El otro detalle es que el rey era anciano. ¿Por qué siendo un anciano tuvo que molestarse en ir a
abrir la puerta? ¿Por qué exponer a un anciano al frío en esa noche de tormenta? ¿Por qué no el príncipe,
que estaba ahí sin hacer nada? Es chocante.
Sigamos con el cuento.
En la puerta había una princesa. Podemos imaginar entonces este diálogo:
El rey: - Buenas noches. ¿Usted quién es?
Ella: - Soy una princesa.
¡Pero Dios! ¡Qué aspecto tenía! El agua le caía a chorros por e pelo y se escurría por el ruedo del
vestido, le entraba por la puntera de los zapatos y le salía por los talones. Estaba de barro hasta las orejas.
Daba lástima ¿quién iba a creer que era una princesa? Cualquiera la habría tomado por una campesina que
había perdido su único cerdo y salió a buscarlo bajo la tormenta.
El rey: - Pase, pase. Así que usted es una princesa ... ¿Y es verdadera?
Ella: - Sí.
El príncipe estaba, por los menos emocionado. La reina dejó el tejido y la miró de arriba a abajo sin
quitarse los anteojos. Pensó:
¡Eso lo averiguaremos pronto!, pero no dijo nada.
Como a nadie se le niega amparo bajo una tormenta semejante, la presunta princesa fue invitada a
pasar la noche en el palacio.
Sin que nadie la viera, la reina fue al dormitorio de huéspedes, quitó toda la ropa de la cama y puso
un garbanzo debajo del colchón. Después fue al desván, bajó a pulso veinte colchones más y los puso
también encima del garbanzo.
Sobre los veinte colchones puso veinte edredones gruesos rellenos con pluma de ganso.
(Evidentemente faltaba personal de servicio en el palacio).
Era allí donde tenía que dormir la princesa esa noche. Cómo logró trepar y acostarse en esa cama es
algo que el cuento no aclara.
A la mañana siguiente, durante el desayuno, la reina le preguntó qué tal había dormido.
- ¡Mal, terriblemente mal! -se quejó la princesa-. Casi no he podido cerrar los ojos en toda la noche.
¡Sabe Dios lo que había en la cama!
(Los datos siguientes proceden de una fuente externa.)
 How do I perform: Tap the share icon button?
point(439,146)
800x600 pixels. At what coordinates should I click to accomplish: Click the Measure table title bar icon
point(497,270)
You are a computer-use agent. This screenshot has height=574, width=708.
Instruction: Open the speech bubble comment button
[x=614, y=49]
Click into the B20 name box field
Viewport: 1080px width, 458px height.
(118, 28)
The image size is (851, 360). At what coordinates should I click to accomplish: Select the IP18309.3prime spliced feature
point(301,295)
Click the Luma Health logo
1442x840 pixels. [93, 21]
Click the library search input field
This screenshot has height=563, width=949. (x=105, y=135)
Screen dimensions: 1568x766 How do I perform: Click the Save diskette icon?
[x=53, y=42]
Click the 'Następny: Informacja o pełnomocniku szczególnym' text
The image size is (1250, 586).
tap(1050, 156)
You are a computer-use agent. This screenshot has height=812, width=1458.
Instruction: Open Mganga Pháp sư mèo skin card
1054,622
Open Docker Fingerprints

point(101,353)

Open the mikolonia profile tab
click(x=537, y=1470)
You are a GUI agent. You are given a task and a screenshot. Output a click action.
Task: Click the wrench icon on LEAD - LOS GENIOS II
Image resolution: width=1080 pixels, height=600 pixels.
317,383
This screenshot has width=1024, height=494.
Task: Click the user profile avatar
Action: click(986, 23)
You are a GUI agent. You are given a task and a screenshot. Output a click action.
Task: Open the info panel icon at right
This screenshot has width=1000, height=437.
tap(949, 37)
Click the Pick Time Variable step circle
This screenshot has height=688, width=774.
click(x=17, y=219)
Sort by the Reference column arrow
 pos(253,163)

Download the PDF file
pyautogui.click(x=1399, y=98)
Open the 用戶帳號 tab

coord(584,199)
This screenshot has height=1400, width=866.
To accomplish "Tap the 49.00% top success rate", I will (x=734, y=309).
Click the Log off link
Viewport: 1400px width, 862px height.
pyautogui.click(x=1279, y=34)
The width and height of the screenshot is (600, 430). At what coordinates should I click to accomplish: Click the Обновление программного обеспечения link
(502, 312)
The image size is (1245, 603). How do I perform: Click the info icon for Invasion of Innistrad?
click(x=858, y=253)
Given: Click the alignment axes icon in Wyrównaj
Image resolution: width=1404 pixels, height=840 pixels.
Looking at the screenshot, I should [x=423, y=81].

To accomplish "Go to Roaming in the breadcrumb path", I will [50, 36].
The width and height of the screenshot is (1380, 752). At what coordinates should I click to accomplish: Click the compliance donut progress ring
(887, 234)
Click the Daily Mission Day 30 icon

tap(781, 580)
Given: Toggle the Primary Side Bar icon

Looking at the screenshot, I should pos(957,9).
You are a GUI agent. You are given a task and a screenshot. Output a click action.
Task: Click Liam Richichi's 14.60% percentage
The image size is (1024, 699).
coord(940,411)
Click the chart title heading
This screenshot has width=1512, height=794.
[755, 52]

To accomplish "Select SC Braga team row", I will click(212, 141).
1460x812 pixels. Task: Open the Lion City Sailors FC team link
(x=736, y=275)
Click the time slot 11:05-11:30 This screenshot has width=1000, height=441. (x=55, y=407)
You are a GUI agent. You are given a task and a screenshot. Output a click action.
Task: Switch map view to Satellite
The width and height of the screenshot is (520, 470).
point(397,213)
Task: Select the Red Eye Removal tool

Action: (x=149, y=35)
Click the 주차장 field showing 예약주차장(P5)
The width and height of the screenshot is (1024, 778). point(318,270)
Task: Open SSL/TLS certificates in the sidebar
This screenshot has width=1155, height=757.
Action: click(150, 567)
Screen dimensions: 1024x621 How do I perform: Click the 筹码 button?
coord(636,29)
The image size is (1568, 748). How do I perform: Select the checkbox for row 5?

No digo pulgas ... He estado acostada sobre algo muy duro y tengo el
cuerpo lleno de moretones. ¡Es terrible!
Enseguida se puso a mostrar los moretones que tenía en el cuerpo, hasta que la reina le dijo que
basta, que eso no era necesario.
Pero gracias al garbanzo comprendieron que era una verdadera princesa.
Porque sólo una verdadera princesa tiene la piel tan delicada como para sentir un garbanzo a través
de veinte colchones y veinte edredones de plumas de ganso. Una persona común, ni se da cuenta.
Qué estaba haciendo la princesa bajo la tormenta y de dónde venía es algo que tampoco aclara el
cuento.
El príncipe, resplandeciente de alegría, dijo que la tomaba por esposa. ¡Al fin había encontrado una
princesa verdadera! Pero no se privó de hacerle un reproche a su madre:
- ¿Por qué no me explicaste antes la prueba del garbanzo? ¡Hubiera solucionado esto hace rato!
La boda se celebró con toda la pompa que exige un casamiento entre príncipes verdaderos. O sea,
gran pompa.
El garbanzo fue depositado en la sala de tesoros del palacio, dentro de una vitrina, sobre una
almohadilla de terciopelo azul. Unos dicen que todavía está allí. Otros, que alguien lo echó en el guiso. Si
es así, no debe culparse a la cocinera porque tampoco había cocinera.

HANS CHRISTIAN ANDERSEN (Versión comentada por EMA WOLF),


en A.A.V.V. (1997) Antología Literaria 7. Buenos Aires, Santillana.